(Stored records)
^^^^

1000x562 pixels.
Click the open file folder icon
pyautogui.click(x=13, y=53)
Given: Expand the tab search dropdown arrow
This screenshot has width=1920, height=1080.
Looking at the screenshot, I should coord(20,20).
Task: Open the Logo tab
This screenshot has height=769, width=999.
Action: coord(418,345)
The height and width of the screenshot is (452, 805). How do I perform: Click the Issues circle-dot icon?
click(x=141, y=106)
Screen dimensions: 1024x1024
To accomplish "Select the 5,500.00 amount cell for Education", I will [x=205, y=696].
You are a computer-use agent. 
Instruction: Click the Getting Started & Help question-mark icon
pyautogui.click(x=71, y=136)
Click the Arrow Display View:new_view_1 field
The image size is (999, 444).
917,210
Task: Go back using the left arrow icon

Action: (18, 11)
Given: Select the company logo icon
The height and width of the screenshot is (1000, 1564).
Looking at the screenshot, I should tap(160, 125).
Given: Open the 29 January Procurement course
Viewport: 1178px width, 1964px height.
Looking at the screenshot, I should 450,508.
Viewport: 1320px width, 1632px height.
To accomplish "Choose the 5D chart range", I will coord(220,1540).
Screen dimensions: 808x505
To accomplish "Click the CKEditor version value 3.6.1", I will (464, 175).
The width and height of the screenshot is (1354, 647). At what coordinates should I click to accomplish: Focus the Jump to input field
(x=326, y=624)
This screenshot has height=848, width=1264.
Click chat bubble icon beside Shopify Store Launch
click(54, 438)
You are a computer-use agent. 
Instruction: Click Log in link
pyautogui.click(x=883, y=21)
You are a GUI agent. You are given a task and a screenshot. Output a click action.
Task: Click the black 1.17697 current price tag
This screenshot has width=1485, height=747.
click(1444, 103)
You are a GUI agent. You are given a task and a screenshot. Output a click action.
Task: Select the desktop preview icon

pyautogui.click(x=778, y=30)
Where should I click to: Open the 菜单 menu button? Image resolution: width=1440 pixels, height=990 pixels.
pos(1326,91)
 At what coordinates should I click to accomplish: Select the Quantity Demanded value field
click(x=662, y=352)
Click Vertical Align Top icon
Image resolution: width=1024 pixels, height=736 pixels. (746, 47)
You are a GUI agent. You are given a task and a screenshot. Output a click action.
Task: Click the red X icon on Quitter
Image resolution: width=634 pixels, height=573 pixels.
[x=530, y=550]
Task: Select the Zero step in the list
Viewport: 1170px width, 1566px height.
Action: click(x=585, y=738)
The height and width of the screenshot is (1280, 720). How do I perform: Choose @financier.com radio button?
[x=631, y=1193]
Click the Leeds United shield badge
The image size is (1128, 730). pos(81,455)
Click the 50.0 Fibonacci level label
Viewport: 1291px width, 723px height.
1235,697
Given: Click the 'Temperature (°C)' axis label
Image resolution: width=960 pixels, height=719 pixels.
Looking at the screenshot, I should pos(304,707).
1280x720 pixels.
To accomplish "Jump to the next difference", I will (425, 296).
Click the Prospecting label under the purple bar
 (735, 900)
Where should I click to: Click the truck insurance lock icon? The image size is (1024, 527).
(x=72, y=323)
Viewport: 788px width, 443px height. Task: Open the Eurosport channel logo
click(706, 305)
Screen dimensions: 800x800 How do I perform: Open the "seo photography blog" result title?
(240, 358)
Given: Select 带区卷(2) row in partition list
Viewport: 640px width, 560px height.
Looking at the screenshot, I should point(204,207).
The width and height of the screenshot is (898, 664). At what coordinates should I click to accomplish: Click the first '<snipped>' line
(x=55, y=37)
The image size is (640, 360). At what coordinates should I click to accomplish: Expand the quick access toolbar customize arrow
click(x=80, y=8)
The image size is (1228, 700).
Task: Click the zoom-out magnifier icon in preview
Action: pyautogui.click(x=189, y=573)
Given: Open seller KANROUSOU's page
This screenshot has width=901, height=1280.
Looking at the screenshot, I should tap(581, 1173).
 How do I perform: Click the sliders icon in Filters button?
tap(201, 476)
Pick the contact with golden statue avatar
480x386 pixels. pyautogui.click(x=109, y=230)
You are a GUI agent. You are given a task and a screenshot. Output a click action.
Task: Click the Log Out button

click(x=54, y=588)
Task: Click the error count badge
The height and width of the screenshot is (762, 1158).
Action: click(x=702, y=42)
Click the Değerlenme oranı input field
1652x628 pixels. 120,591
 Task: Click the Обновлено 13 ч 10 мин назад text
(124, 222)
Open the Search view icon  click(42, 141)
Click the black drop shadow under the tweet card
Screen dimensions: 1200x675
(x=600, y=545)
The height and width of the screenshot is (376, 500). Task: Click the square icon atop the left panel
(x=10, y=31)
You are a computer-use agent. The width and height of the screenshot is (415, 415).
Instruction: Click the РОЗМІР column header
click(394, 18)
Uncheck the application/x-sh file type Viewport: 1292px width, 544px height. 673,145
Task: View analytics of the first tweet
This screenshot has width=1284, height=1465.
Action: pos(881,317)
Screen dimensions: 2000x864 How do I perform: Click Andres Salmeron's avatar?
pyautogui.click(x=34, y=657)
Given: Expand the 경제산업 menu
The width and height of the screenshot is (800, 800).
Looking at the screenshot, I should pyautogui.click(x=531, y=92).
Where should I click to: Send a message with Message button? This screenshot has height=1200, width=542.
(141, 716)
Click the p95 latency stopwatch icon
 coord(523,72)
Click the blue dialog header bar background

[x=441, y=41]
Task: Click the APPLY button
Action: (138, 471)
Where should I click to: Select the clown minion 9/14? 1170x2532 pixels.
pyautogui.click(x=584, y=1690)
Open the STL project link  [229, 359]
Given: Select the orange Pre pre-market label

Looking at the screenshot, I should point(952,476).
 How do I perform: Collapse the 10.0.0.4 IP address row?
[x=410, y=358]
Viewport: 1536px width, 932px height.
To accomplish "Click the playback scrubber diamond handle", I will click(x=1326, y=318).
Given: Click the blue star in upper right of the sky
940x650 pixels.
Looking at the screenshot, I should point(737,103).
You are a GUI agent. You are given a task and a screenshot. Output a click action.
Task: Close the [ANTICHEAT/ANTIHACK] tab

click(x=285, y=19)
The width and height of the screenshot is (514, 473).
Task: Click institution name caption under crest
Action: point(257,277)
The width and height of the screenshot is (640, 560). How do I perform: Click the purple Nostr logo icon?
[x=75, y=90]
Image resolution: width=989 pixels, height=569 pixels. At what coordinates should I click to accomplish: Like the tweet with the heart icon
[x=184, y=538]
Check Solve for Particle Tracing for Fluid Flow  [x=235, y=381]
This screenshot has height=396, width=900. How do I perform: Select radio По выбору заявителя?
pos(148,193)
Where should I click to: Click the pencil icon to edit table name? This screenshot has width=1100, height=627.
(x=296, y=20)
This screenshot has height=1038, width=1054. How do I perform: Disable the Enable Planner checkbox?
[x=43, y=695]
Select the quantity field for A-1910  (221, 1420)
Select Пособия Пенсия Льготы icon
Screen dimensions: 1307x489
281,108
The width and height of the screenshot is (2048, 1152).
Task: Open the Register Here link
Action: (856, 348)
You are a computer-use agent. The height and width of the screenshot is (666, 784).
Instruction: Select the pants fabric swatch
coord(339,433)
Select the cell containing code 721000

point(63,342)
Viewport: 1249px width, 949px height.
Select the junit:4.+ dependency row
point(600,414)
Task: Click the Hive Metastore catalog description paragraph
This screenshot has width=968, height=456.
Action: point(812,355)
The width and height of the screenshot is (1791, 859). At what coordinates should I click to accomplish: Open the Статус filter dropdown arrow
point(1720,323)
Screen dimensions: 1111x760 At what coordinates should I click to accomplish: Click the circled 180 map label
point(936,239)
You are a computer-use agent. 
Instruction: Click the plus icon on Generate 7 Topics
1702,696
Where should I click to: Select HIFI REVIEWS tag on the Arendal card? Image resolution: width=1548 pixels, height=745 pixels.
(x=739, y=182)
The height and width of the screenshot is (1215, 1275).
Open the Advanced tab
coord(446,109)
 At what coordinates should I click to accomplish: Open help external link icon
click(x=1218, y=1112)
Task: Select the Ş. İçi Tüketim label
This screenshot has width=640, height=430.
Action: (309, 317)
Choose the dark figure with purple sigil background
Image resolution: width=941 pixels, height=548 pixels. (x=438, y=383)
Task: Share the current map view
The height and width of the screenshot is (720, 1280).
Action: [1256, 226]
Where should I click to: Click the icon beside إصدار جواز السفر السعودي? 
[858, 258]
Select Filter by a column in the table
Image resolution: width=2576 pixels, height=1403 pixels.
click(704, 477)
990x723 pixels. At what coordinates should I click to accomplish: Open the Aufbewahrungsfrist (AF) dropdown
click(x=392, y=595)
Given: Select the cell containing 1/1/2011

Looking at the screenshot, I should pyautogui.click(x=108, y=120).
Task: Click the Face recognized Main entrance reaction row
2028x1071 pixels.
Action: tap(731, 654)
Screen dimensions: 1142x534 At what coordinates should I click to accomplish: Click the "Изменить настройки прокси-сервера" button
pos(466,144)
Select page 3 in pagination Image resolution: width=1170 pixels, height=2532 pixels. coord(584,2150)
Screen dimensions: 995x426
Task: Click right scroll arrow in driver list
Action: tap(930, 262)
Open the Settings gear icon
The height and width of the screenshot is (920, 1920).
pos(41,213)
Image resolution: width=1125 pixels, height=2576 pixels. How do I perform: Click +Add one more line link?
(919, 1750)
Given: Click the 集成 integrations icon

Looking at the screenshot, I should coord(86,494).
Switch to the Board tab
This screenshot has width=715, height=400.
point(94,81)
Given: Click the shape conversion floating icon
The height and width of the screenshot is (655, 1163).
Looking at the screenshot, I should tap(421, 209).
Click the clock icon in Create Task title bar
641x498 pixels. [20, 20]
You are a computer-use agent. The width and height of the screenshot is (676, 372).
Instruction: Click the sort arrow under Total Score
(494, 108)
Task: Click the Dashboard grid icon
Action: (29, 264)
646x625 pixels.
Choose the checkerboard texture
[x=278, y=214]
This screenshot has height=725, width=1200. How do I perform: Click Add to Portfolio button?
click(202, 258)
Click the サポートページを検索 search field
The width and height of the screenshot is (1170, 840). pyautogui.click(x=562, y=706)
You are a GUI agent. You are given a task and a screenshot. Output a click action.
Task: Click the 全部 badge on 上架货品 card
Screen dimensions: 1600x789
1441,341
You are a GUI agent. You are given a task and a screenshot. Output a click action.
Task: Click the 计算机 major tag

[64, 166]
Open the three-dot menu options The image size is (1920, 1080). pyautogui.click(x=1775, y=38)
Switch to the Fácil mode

^^^^

* **Work order**: Look through the data above and return exactly the lines from the one that contains "Instruction: Select the pants fabric swatch" to the one that contains "Task: Click the Hive", inclusive, with nothing else.

* **Task solution**:
Instruction: Select the pants fabric swatch
coord(339,433)
Select the cell containing code 721000

point(63,342)
Viewport: 1249px width, 949px height.
Select the junit:4.+ dependency row
point(600,414)
Task: Click the Hive Metastore catalog description paragraph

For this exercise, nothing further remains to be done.